Title: | Sections 1 (2) (i), (5) and (6) and 1a of the Consolidated Patent Act No.91 of 28/01/2009 |
Field of IP: | Patents |
Type of flexibility: | Patentability of substances existing in nature |
Summary table: |
1 (2) In particular the following subject-matter or activities as such shall not be regarded as inventions:
(i) discoveries, scientific theories and mathematical methods,
(5) Patents shall not be granted in respect of essentially biological processes for the production of plants or animals. In this Act an "essentially biological process" means a process consisting entirely of natural phenomena such as crossing or selection.
Patents may, however, be granted for microbiological processes or other technical processes or products obtained by such processes. In this Act a "microbiological process" means any process involving microbiological material, performed on microbiological material or resulting in microbiological material.
(6) Inventions may be patentable even if they relate to a product consisting of or containing biological material or to a process by means of which biological material is produced, processed or used. Biological material which is isolated from its natural environment or produced by means of a technical process may be the subject-matter of an invention even if it previously occurred in nature. In this Act "biological material" means any material containing genetic information and capable of reproducing itself or being reproduced in a biological system.
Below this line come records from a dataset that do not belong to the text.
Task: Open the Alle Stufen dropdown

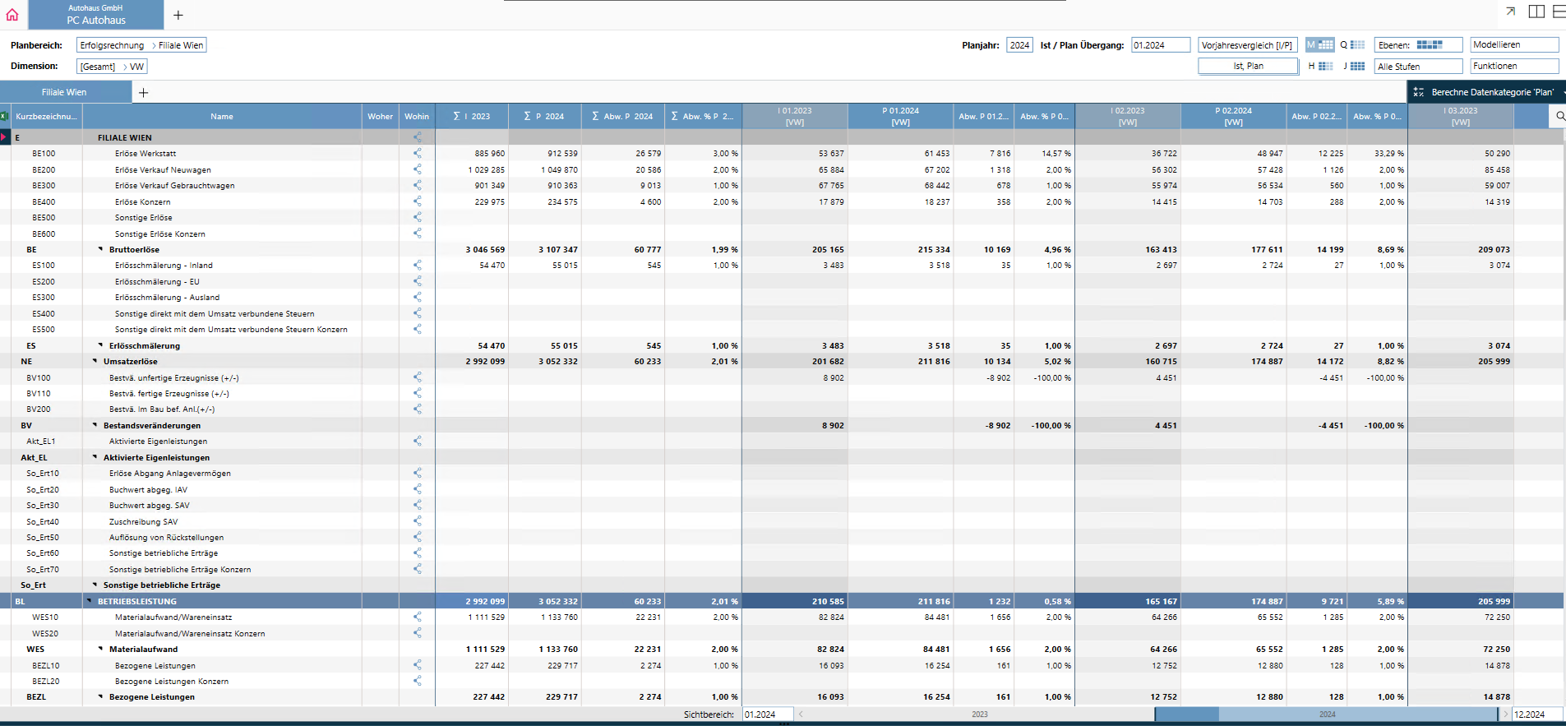Action: click(x=1417, y=67)
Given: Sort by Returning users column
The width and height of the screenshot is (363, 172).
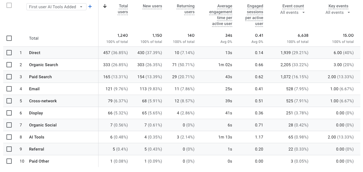Looking at the screenshot, I should pyautogui.click(x=186, y=9).
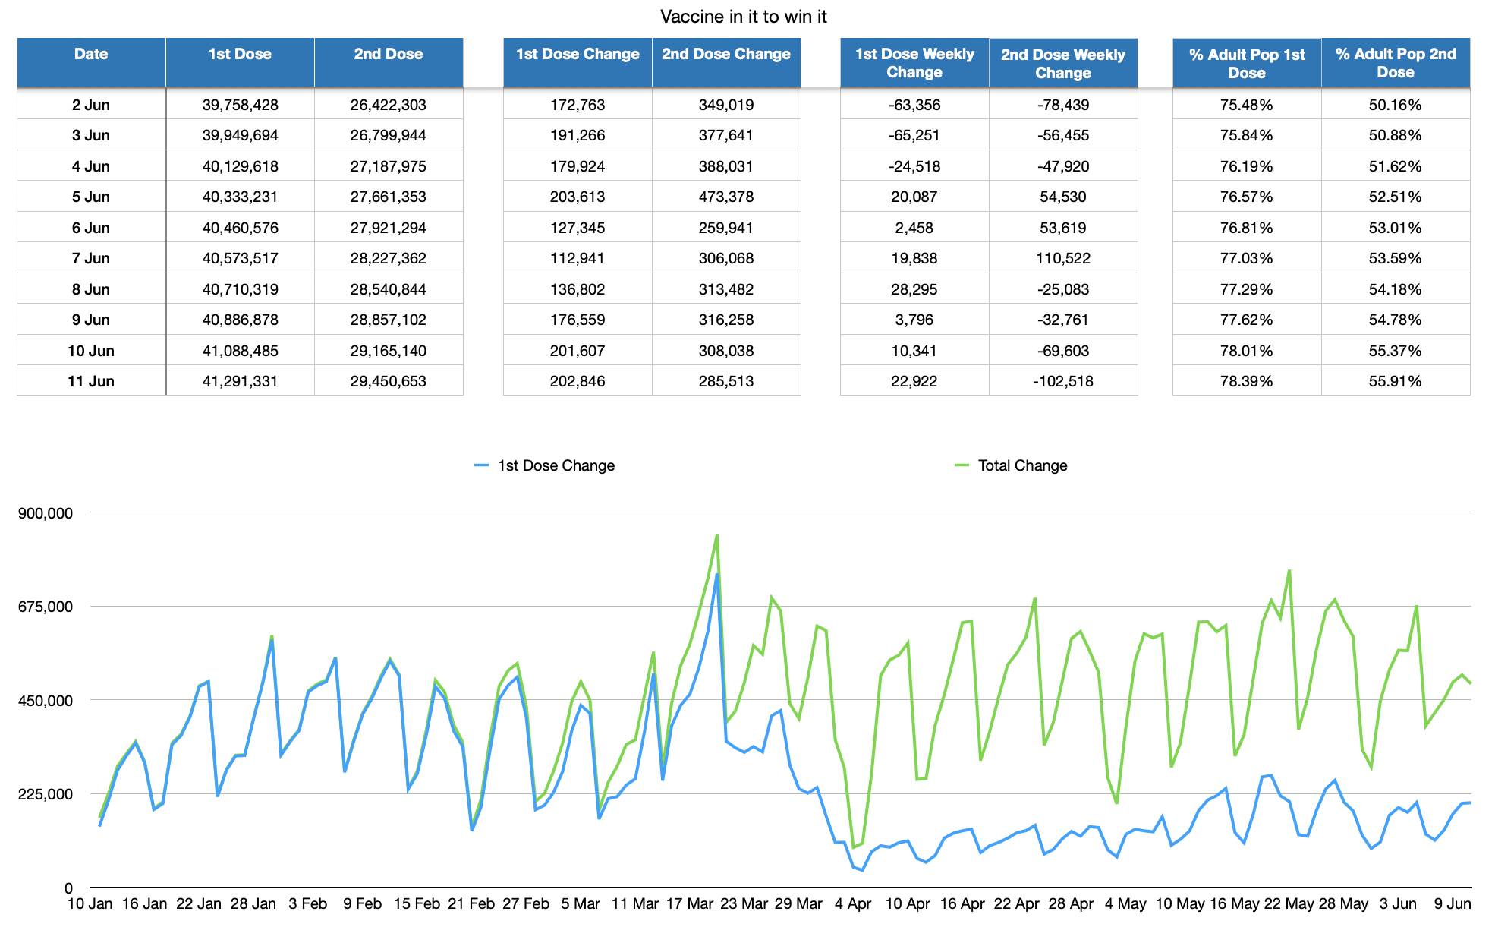Select the 900,000 y-axis label
The image size is (1495, 946).
pyautogui.click(x=46, y=513)
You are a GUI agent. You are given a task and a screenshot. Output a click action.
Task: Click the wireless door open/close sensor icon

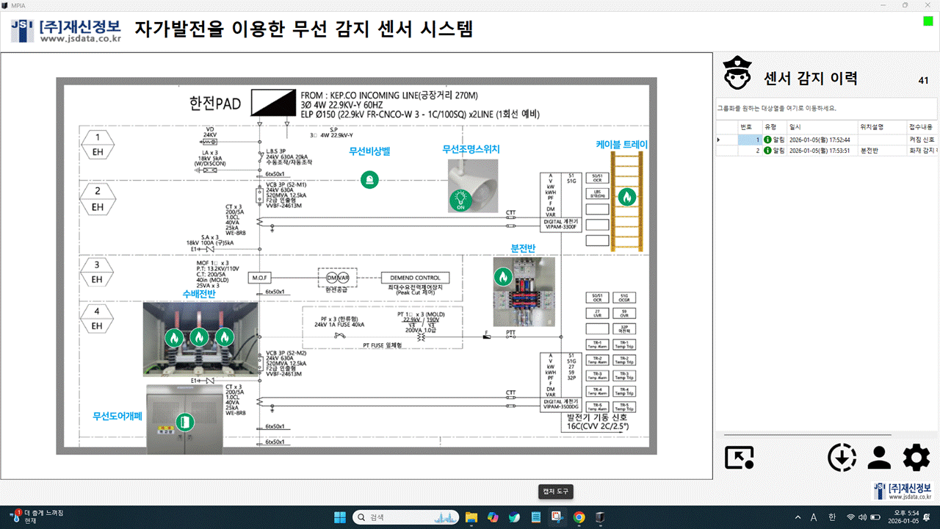coord(184,422)
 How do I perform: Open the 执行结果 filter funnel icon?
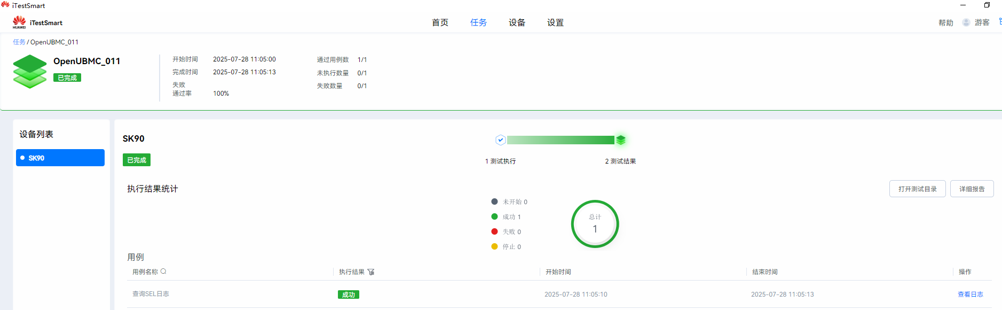371,272
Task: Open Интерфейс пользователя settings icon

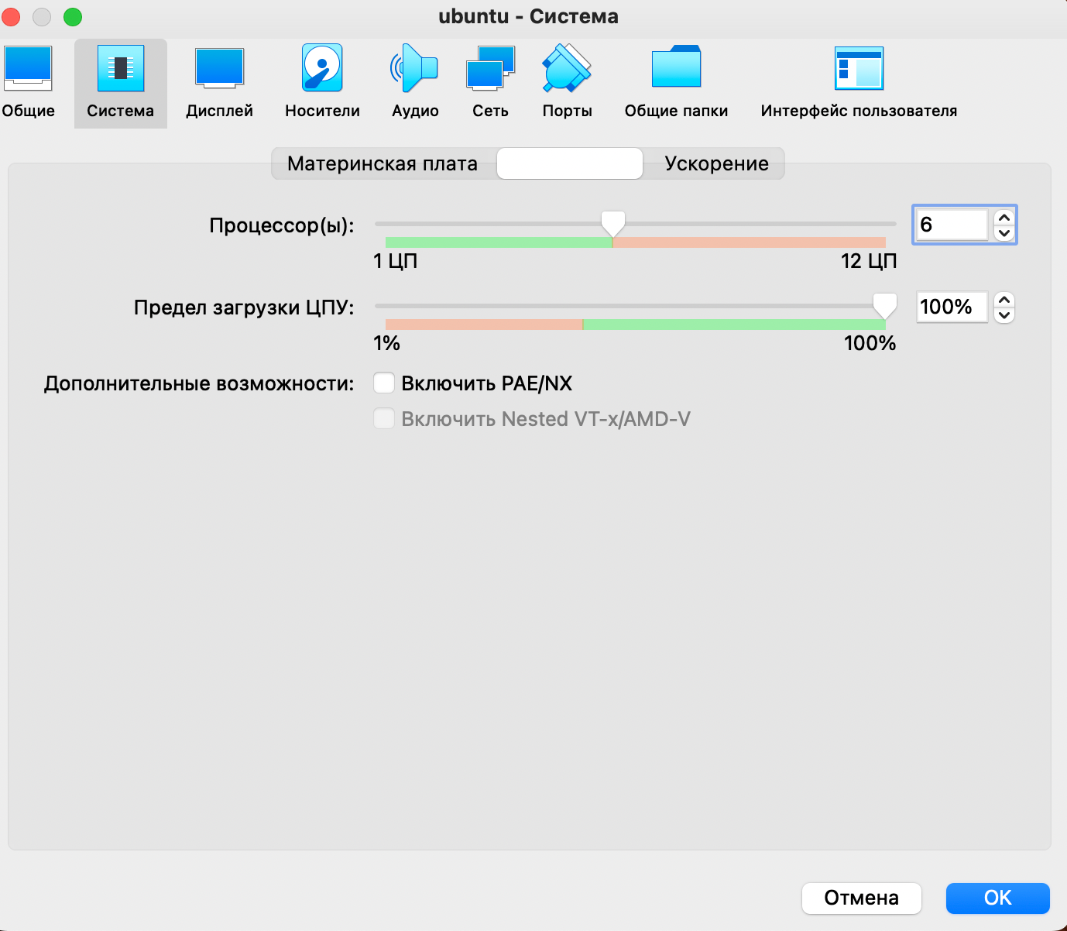Action: pos(859,70)
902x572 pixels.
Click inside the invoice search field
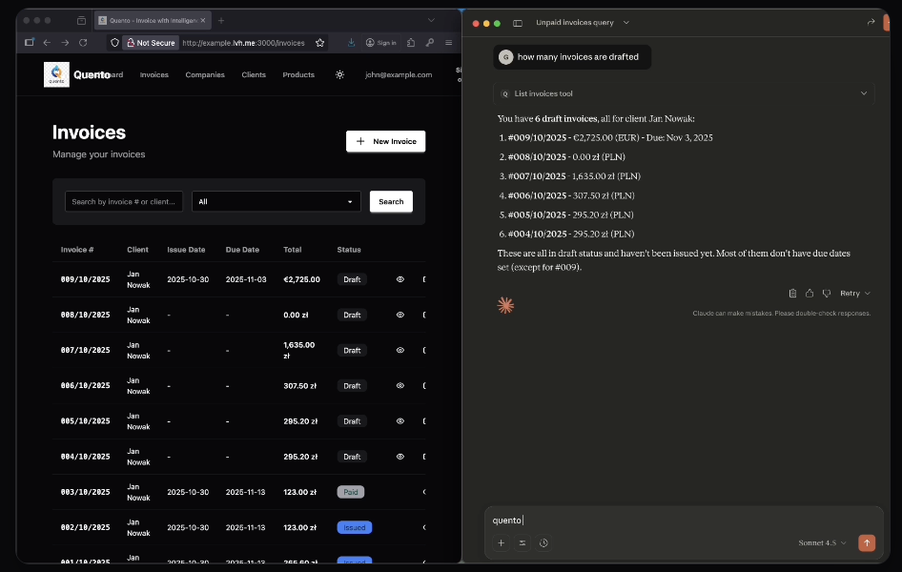123,201

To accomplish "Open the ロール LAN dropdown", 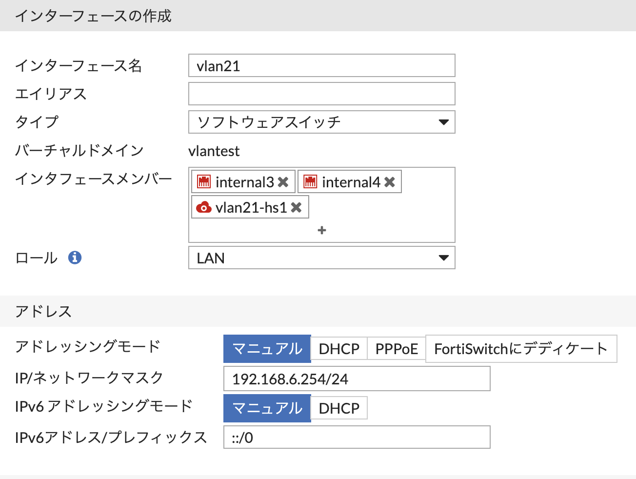I will pos(321,258).
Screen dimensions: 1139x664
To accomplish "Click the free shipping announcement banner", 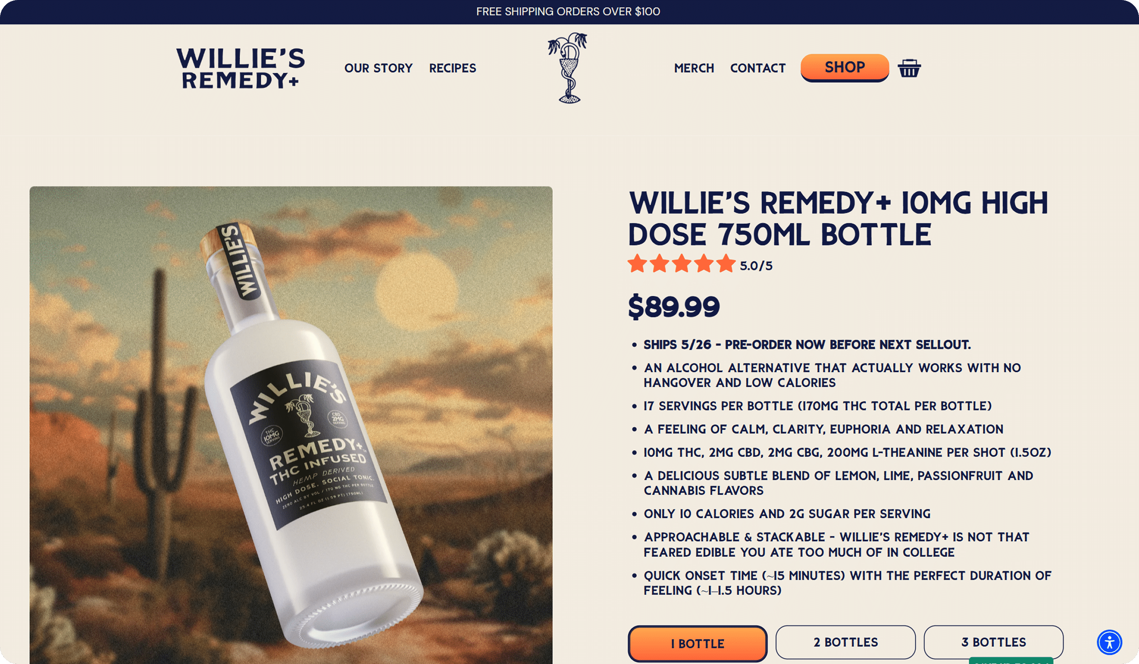I will (569, 12).
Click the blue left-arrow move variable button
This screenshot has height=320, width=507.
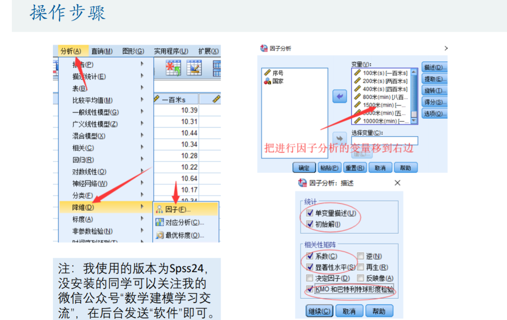click(x=340, y=96)
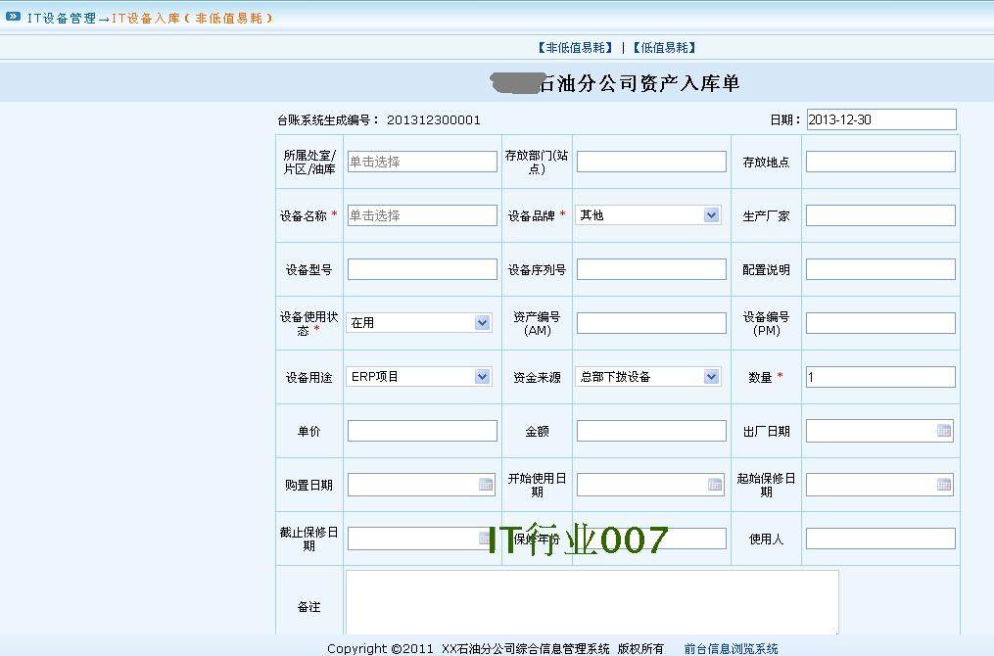Click into the 备注 text area

(x=592, y=603)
1a. (1) the human body, at the various stages of its formation and development, and the simple discovery of one of its elements, including the sequence or partial sequence of a gene, cannot constitute patentable inventions.
(2) Notwithstanding subsection 1 an element isolated from the human body or otherwise produced by means of a technical process, including the sequence or partial sequence of a gene, may constitute a patentable invention, even if the structure of that element is identical to that of a natural element.